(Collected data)
[Start of Attachment]

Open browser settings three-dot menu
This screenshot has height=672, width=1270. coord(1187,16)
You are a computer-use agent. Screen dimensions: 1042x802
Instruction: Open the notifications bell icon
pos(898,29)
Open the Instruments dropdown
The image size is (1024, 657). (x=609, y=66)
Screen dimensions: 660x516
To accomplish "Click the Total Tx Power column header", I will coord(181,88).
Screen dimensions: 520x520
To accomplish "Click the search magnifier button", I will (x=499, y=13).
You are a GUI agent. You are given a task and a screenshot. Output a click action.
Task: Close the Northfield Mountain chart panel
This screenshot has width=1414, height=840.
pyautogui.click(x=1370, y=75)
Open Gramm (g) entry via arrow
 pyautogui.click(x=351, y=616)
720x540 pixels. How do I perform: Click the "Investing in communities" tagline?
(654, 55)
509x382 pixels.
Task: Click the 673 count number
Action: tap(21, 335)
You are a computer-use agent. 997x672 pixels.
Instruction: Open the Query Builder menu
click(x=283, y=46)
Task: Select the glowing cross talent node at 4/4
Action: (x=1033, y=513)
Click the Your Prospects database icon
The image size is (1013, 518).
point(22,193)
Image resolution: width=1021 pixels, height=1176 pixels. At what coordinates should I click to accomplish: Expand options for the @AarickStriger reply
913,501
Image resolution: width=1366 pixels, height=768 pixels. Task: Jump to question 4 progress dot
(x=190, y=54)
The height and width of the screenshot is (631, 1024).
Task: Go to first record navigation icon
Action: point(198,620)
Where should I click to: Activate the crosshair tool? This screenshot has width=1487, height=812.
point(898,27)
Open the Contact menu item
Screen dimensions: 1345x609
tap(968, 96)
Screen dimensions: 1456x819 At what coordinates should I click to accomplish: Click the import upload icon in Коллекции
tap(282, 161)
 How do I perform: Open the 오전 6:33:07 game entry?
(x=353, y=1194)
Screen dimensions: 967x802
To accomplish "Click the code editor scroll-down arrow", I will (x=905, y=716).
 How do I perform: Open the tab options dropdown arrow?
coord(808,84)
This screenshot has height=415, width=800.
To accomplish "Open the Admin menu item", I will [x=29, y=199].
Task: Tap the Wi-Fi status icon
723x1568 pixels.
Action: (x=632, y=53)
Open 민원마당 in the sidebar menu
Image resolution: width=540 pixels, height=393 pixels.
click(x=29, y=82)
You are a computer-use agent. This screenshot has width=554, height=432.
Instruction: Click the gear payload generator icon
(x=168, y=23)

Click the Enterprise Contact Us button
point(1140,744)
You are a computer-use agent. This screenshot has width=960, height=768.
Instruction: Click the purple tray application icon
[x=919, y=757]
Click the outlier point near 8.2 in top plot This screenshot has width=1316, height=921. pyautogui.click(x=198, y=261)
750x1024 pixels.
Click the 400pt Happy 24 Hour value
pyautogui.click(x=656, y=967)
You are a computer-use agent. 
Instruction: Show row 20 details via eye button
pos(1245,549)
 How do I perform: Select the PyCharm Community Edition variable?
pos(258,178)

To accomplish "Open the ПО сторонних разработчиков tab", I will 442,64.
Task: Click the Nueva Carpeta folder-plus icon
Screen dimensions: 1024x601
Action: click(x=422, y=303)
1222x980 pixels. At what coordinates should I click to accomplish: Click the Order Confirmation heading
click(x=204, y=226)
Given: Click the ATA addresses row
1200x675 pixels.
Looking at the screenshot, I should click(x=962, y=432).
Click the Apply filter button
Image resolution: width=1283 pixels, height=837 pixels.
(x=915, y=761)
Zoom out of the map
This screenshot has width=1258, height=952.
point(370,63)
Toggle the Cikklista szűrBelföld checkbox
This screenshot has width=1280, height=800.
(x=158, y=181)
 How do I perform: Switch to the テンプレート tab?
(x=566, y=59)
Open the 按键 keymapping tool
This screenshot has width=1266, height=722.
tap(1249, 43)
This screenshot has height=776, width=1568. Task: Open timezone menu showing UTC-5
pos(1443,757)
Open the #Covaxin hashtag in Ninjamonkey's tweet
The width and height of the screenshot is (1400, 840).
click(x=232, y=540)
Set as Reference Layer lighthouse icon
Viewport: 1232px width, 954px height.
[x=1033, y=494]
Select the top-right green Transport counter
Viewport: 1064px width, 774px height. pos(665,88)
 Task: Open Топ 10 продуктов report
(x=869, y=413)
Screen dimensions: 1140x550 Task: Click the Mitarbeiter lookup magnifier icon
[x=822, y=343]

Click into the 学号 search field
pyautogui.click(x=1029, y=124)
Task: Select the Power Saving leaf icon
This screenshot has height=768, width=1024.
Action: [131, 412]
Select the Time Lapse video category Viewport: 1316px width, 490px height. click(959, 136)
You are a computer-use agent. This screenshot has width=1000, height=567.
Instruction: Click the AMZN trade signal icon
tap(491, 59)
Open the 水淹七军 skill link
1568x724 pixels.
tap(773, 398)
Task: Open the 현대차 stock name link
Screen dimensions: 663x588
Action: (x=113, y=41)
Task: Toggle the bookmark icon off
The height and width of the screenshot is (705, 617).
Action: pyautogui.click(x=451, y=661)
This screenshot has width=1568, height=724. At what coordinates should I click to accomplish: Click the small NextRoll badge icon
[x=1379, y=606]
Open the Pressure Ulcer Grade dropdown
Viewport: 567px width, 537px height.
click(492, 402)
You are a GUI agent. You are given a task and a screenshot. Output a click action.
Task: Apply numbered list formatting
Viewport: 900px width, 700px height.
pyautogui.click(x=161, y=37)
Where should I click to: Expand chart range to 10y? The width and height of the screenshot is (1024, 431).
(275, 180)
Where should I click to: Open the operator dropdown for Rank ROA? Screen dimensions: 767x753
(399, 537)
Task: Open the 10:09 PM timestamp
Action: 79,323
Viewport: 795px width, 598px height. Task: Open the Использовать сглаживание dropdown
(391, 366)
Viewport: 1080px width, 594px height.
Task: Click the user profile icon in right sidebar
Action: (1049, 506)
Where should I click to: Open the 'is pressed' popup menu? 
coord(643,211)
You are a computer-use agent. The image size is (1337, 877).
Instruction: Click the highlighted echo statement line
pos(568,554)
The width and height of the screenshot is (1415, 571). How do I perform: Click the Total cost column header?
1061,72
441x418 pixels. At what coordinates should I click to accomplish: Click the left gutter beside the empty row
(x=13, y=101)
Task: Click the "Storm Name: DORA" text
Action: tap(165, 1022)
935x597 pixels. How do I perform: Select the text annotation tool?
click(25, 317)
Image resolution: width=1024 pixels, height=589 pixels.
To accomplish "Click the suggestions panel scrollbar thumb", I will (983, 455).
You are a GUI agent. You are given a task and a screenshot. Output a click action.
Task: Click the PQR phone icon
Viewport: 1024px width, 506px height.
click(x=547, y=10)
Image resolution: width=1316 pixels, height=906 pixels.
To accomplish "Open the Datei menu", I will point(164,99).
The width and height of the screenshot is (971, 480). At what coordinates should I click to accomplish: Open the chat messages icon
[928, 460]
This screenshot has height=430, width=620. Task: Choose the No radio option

[End of Attachment]

> Task details:
A single number is the reply: the count of lines in the entries above that have the word "item".

> Task result:
2